Étrange mois de mai. Les Romains, superstitieux, évitaient de se marier en mai car c’était le mois des esprits malins. Ils en avaient fait aussi le mois de Maia, déesse de la fécondité. Drôle d’idée, donc, que d’avoir choisi de consacrer ce mois à la Vierge Marie !


 

Et comme cette année, la Pentecôte tombe en mai, interrogeons-nous sur le rôle qu’a bien pu jouer l’Esprit-Saint dans ce choix. Rappelons-nous que les dons conférés à Marie sont tout à fait exceptionnels, comme la sainteté immaculée, la maternité divine, l’association à l’œuvre de la Rédemption et surtout au sacrifice de la Croix. Nous sommes invités à exprimer notre louange et notre reconnaissance pour ces dons extraordinaires. Jean-Paul II ajoute : « C’est à Elle, qui est devenue Mère de l’Église et Mère de l’humanité, qu’a recours le peuple chrétien, animé par une confiance filiale, pour solliciter son intercession maternelle et obtenir les biens nécessaires à la vie terrestre en vue de la béatitude éternelle ». Il insiste : « Médiatrice maternelle, Marie présente au Christ nos désirs et nos supplications ; elle nous transmet les dons divins, intercédant constamment en notre faveur. »

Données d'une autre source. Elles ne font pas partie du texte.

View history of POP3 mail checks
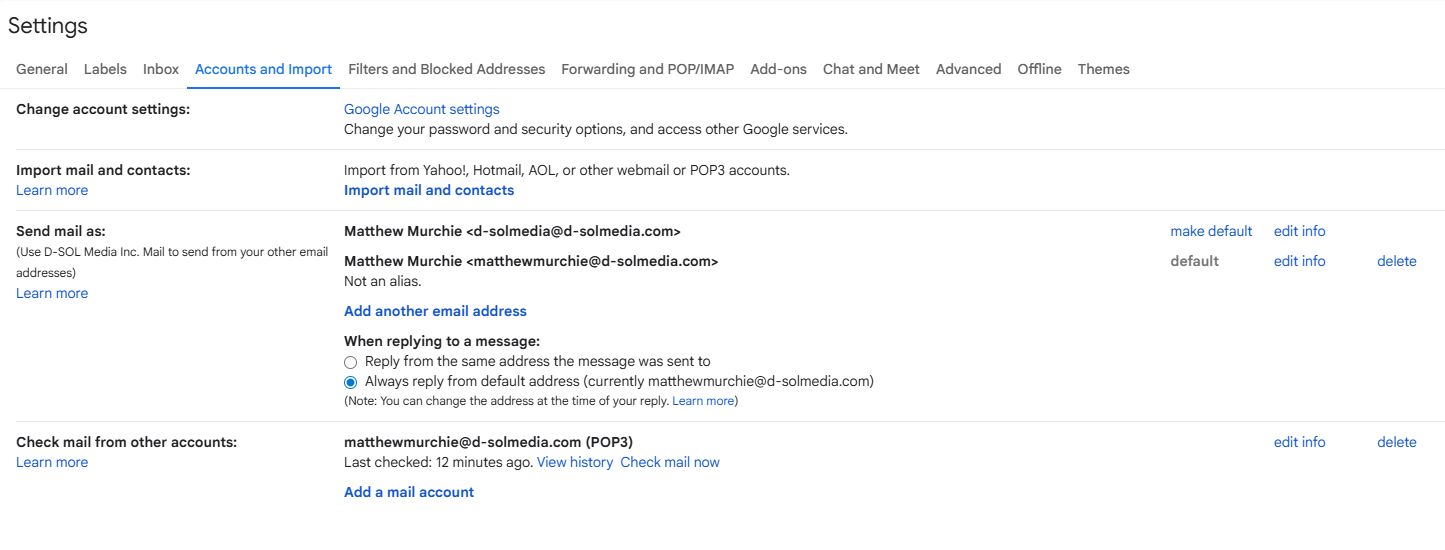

Quelle arme, donc, l’Esprit-Saint nous a-t-il envoyée en ce mois de Mai où prolifèrent les esprits malins ? La fécondité de l’Église ! L’Esprit-Saint a substitué Marie à Maia en donnant un autre sens, plus spirituel, à la fécondité, celle qui nous conduit à cette béatitude éternelle. Notre force, c’est cette douceur maternelle. Nous devrions la retrouver dans les textes du Synode de la Drôme, car la source de l’évangélisation, c’est l’Amour.

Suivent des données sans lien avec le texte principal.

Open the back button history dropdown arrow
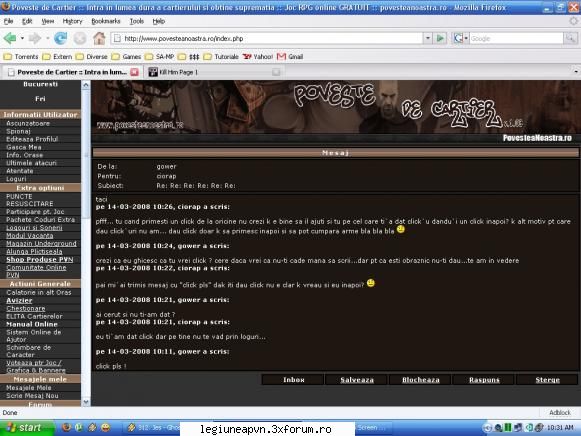 [22, 38]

Là, je m’adresse aux hommes : nous avons souvent expérimenté la difficulté d’exprimer notre amour filial. Surtout à l’adolescence. Profitons de ce que l’amour d’une mère nous semble naturel : Marie est sans doute une chance pour nous de parvenir à dépasser nos réserves à l’égard du Père. Osons demander à Marie de nous transmettre ce don de l’expression de l’amour.
Et là aux femmes : la France vous octroie deux jours : la journée de la femme (en mars) et la fête des mères. Marie, elle, a cinq mois. Outre celui de mai, l’Église lui a consacré août (Cœur Immaculé de Marie), septembre, (Notre Dame des Douleurs), octobre, (Rosaire) décembre, (Immaculée Conception). Alors prenez ces cinq mois pour vous. Comment cela ? Parce que vous êtes « l’icône » de Marie auprès de nous les hommes, au sens où l’icône est la représentation – imparfaite mais avec un sens théologique profond – de ce mystère de l’Amour de Dieu, vous avez à nous ouvrir à l’amour, à la tendresse, à ce chemin que nous montre Marie vers le Père. Avouons-le, cinq mois, ce n’est pas de trop pour cette tâche.
Dernier point. Nous avons la chance d’avoir deux prières de tous les moments : le Notre Père et le Je vous salue Marie. Une prière « masculine » et une prière « féminine ». La différence des sexes est une réalité, une richesse que l’Esprit-Saint n’a pas fini de nous faire découvrir.
Soyons attentifs, au cours de ce mois de Mai, à la place des femmes et des hommes dans le dessein de Dieu. En plus, ce mois se termine par le jour de la fête des mères. Qu’en 2015, elle prenne un sens plus profond encore : mères de l’Église.